:: Exercise ::
Please give back the material from the line containing "You are a computer-use agent. Viewport: 597px" through the line containing "click(x=246, y=10)", substituting "Step" for each "Instruction" and keeping everything else the same. Return only those lines.

>> Start Source records

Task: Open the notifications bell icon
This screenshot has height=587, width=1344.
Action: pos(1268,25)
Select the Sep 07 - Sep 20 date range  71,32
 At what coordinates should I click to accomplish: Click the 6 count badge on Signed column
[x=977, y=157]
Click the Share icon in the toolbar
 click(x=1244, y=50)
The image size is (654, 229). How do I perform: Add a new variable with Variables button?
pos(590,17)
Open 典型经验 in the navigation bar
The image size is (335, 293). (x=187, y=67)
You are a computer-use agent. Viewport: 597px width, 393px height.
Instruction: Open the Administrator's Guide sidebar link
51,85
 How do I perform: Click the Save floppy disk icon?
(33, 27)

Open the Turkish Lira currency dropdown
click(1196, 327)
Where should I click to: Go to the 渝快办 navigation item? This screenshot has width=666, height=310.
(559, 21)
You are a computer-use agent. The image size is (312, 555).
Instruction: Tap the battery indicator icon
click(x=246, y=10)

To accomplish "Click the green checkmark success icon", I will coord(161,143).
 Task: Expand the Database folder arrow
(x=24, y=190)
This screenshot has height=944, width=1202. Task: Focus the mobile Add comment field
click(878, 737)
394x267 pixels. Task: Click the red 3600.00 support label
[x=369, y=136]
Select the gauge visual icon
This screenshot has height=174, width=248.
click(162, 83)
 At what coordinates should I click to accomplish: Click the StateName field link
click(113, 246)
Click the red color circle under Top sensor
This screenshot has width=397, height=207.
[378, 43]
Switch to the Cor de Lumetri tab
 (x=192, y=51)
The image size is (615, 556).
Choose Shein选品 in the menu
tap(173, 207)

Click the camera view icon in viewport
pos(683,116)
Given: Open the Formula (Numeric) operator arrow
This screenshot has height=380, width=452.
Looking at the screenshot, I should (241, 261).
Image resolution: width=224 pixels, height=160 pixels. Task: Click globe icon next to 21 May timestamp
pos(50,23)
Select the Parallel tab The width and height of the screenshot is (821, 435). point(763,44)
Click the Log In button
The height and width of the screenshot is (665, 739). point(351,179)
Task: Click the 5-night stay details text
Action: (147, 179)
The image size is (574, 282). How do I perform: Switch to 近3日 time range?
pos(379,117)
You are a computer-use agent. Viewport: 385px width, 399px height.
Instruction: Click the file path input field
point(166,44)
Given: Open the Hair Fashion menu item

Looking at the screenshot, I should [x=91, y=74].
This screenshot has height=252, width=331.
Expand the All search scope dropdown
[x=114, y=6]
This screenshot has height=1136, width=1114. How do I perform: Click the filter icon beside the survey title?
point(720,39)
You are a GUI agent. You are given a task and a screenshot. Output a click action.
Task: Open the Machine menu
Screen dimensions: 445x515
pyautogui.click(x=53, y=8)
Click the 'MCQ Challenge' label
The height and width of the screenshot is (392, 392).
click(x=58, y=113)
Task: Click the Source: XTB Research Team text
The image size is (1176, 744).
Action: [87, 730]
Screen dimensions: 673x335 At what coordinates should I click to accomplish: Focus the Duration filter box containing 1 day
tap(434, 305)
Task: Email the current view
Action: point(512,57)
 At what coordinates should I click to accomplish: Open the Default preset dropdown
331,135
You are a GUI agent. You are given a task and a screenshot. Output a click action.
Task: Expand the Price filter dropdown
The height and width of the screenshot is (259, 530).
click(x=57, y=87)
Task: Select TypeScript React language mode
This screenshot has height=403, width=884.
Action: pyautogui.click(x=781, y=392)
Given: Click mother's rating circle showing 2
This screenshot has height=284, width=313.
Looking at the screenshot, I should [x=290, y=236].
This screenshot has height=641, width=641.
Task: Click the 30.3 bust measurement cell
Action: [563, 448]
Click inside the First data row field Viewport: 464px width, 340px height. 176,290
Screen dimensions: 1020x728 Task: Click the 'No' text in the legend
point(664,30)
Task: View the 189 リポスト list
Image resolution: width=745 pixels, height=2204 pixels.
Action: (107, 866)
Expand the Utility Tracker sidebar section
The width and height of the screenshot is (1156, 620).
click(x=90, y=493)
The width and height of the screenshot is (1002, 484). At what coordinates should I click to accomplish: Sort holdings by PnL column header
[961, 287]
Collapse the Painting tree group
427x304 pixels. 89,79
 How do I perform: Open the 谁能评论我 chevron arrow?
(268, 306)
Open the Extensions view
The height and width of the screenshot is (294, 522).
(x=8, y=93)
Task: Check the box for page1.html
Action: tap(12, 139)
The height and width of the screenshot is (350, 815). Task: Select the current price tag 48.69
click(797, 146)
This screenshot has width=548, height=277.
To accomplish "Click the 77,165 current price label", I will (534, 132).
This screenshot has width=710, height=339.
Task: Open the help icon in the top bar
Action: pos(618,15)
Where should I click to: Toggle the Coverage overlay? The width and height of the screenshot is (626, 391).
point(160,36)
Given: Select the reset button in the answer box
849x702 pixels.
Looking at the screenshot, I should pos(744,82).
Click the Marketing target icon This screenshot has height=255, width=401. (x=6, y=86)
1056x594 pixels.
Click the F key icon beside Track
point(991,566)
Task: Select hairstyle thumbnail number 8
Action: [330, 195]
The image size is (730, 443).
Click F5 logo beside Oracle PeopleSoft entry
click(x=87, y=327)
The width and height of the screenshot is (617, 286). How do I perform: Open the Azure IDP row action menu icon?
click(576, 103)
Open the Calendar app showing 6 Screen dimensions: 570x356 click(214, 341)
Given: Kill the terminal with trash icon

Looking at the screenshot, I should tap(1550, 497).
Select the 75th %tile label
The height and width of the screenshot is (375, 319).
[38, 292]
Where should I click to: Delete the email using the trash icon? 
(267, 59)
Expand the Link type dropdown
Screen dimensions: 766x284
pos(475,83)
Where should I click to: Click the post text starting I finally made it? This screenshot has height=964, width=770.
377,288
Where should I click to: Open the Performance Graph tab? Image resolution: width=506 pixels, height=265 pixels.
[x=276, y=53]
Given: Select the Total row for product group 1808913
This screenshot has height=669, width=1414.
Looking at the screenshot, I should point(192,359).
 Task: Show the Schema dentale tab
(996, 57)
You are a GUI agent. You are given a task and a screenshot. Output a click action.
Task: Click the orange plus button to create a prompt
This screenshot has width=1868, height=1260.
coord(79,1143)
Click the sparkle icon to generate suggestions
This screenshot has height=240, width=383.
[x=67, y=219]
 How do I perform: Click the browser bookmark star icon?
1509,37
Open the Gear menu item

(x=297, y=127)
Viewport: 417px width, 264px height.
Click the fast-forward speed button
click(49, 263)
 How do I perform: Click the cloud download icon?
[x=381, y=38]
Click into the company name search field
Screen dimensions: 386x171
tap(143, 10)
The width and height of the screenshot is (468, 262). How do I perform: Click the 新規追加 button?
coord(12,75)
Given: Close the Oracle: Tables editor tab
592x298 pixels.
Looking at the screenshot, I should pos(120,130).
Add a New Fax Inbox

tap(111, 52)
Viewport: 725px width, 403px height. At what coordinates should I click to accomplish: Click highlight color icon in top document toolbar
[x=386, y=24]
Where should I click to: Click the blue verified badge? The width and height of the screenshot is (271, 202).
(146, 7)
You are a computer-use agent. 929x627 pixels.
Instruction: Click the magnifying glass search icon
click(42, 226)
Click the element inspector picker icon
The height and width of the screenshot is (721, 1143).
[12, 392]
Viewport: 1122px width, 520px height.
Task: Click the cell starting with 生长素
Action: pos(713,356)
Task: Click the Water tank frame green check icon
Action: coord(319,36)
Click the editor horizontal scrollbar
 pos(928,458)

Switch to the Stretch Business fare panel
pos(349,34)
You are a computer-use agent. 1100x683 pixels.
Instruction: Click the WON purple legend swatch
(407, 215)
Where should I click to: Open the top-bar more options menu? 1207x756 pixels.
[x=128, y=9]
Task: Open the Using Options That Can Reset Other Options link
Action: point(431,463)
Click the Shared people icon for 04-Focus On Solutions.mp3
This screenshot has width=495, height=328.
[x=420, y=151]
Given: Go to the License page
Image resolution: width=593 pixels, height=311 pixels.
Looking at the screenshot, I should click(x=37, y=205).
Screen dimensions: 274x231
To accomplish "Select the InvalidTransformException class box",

>> End Source records

:: Answer for this exercise ::
You are a computer-use agent. Viewport: 597px width, 393px height.
Step: Open the Administrator's Guide sidebar link
51,85
 How do I perform: Click the Save floppy disk icon?
(33, 27)

Open the Turkish Lira currency dropdown
click(1196, 327)
Where should I click to: Go to the 渝快办 navigation item? This screenshot has width=666, height=310.
(559, 21)
You are a computer-use agent. The image size is (312, 555).
Step: Tap the battery indicator icon
click(x=246, y=10)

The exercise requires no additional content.